_Short task_.
Retype the rows from their first line through the line containing "Action: click(29, 607)", including that line, character for character. Leave the pictures out.

(Excerpt from a data file)
══════════

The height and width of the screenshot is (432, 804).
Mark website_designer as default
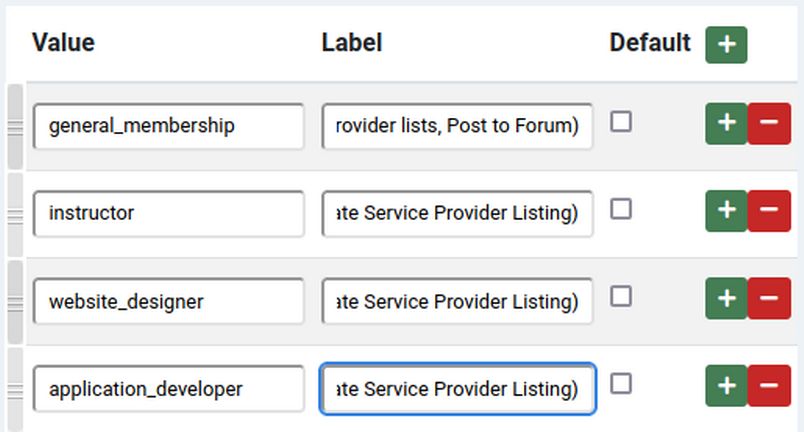pos(621,296)
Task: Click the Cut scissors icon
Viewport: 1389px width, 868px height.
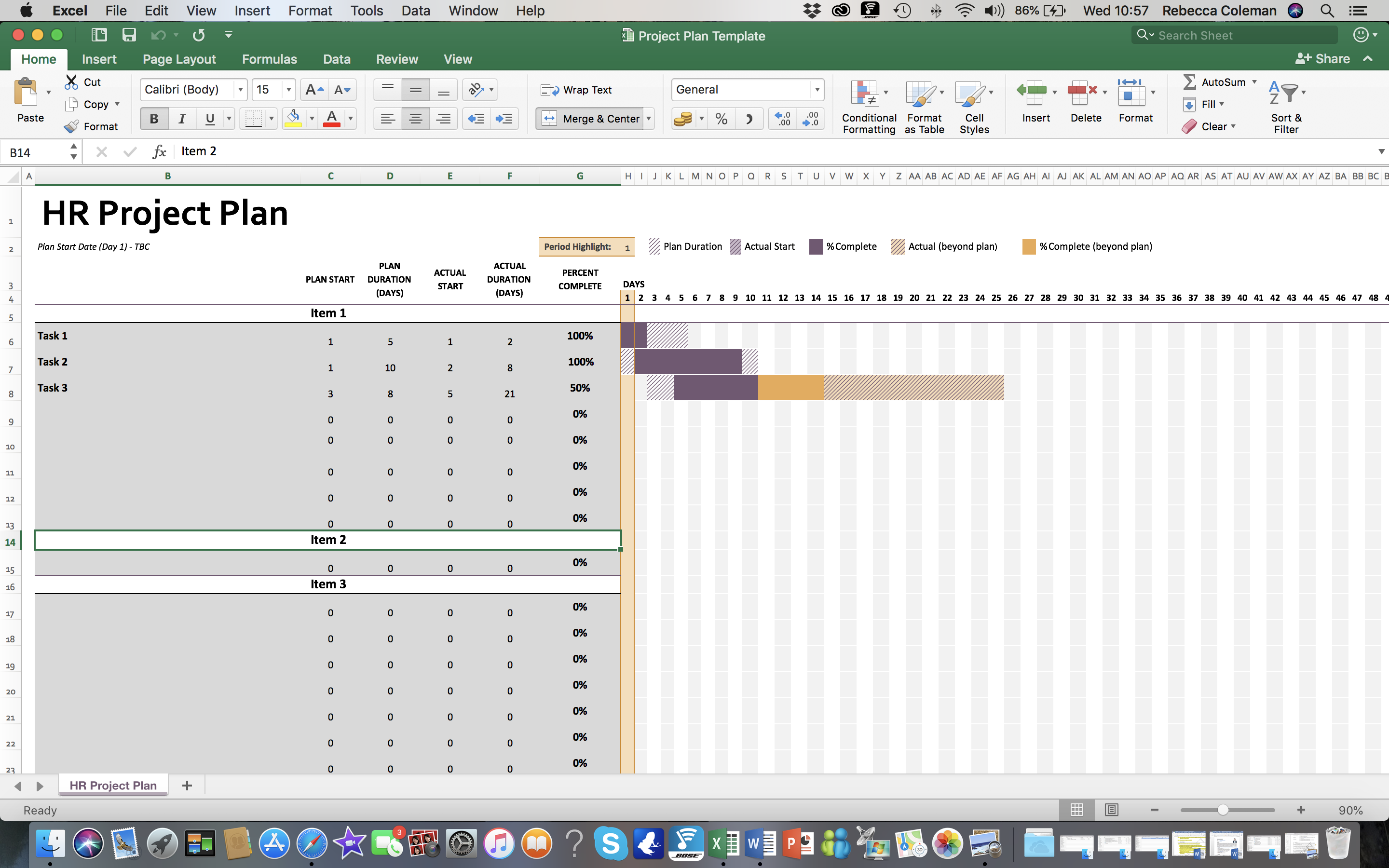Action: click(71, 82)
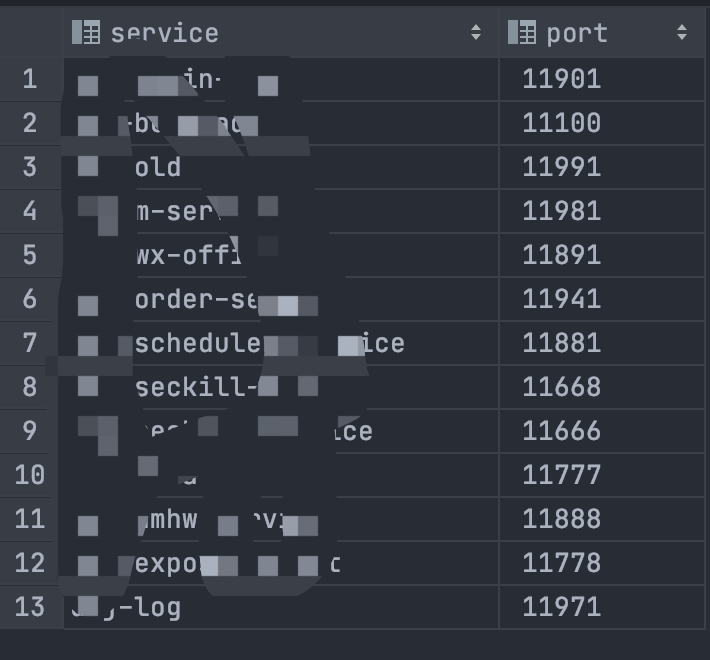The image size is (710, 660).
Task: Select row number 13 in the gutter
Action: click(29, 607)
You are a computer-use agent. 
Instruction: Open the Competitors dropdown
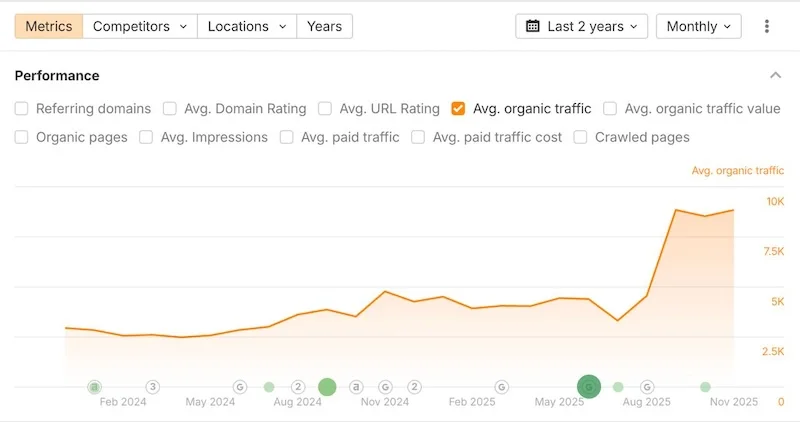click(x=139, y=26)
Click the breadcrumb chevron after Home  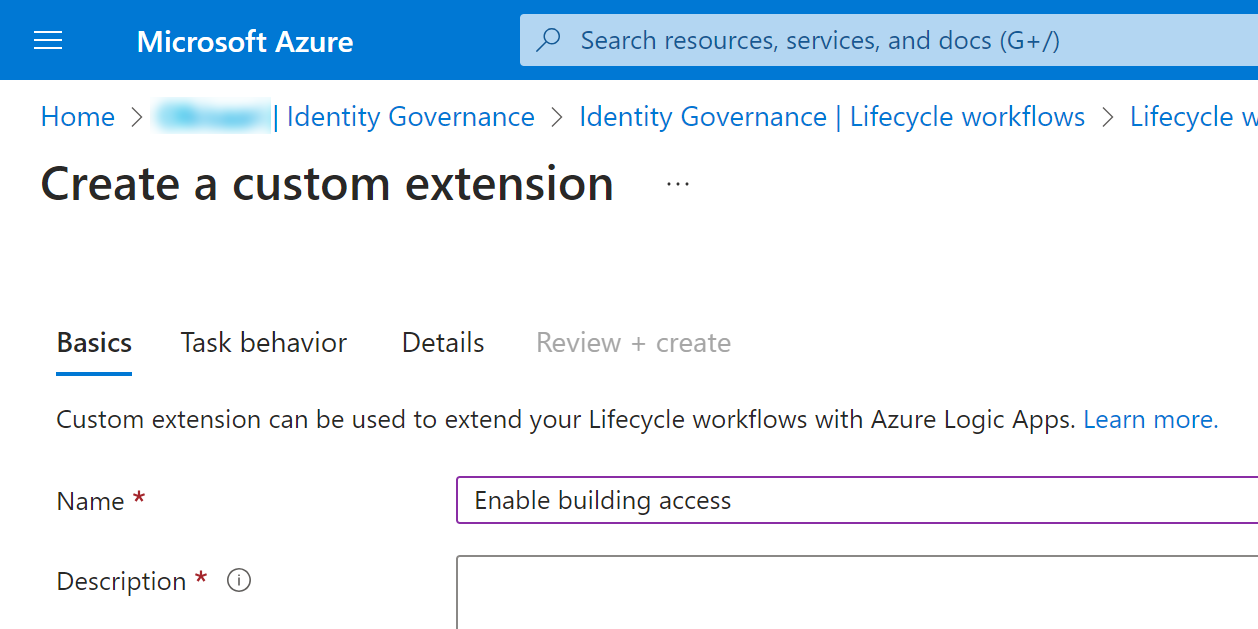coord(136,117)
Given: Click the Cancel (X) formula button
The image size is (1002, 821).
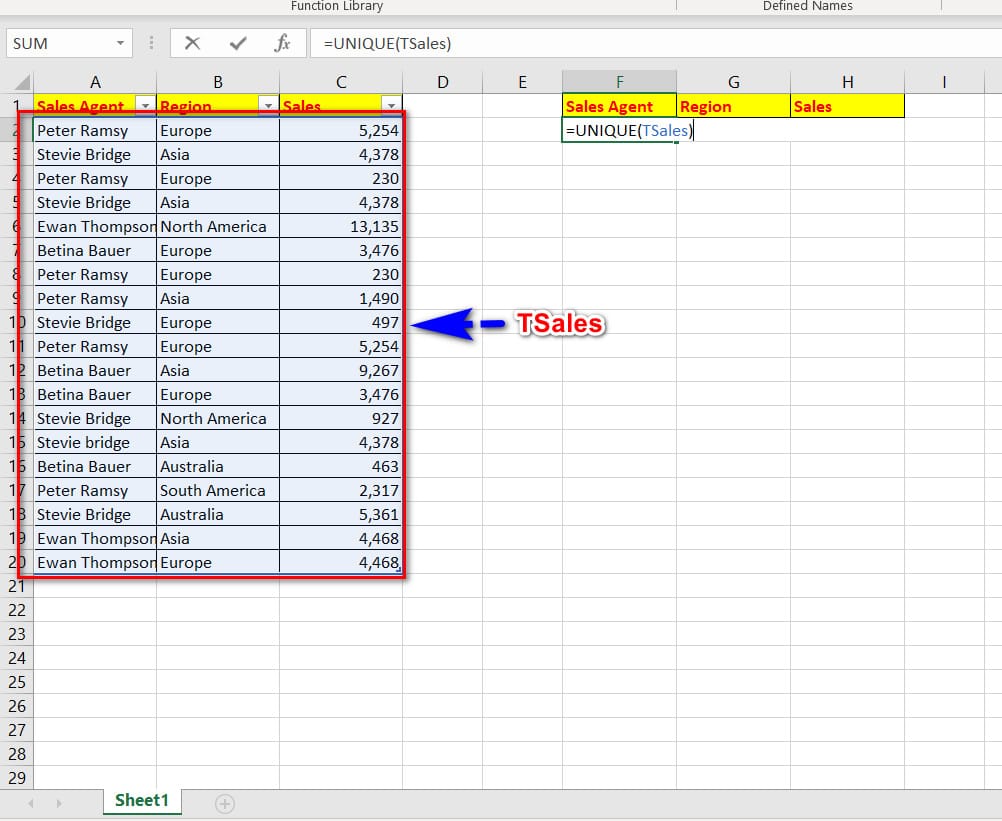Looking at the screenshot, I should 192,43.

══════════

_Exercise result_.
The height and width of the screenshot is (432, 804).
Mark website_designer as default
pos(621,296)
Task: Click the Cut scissors icon
Viewport: 1389px width, 868px height.
Action: click(71, 82)
The image size is (710, 660).
Task: Select row number 13 in the gutter
Action: click(29, 607)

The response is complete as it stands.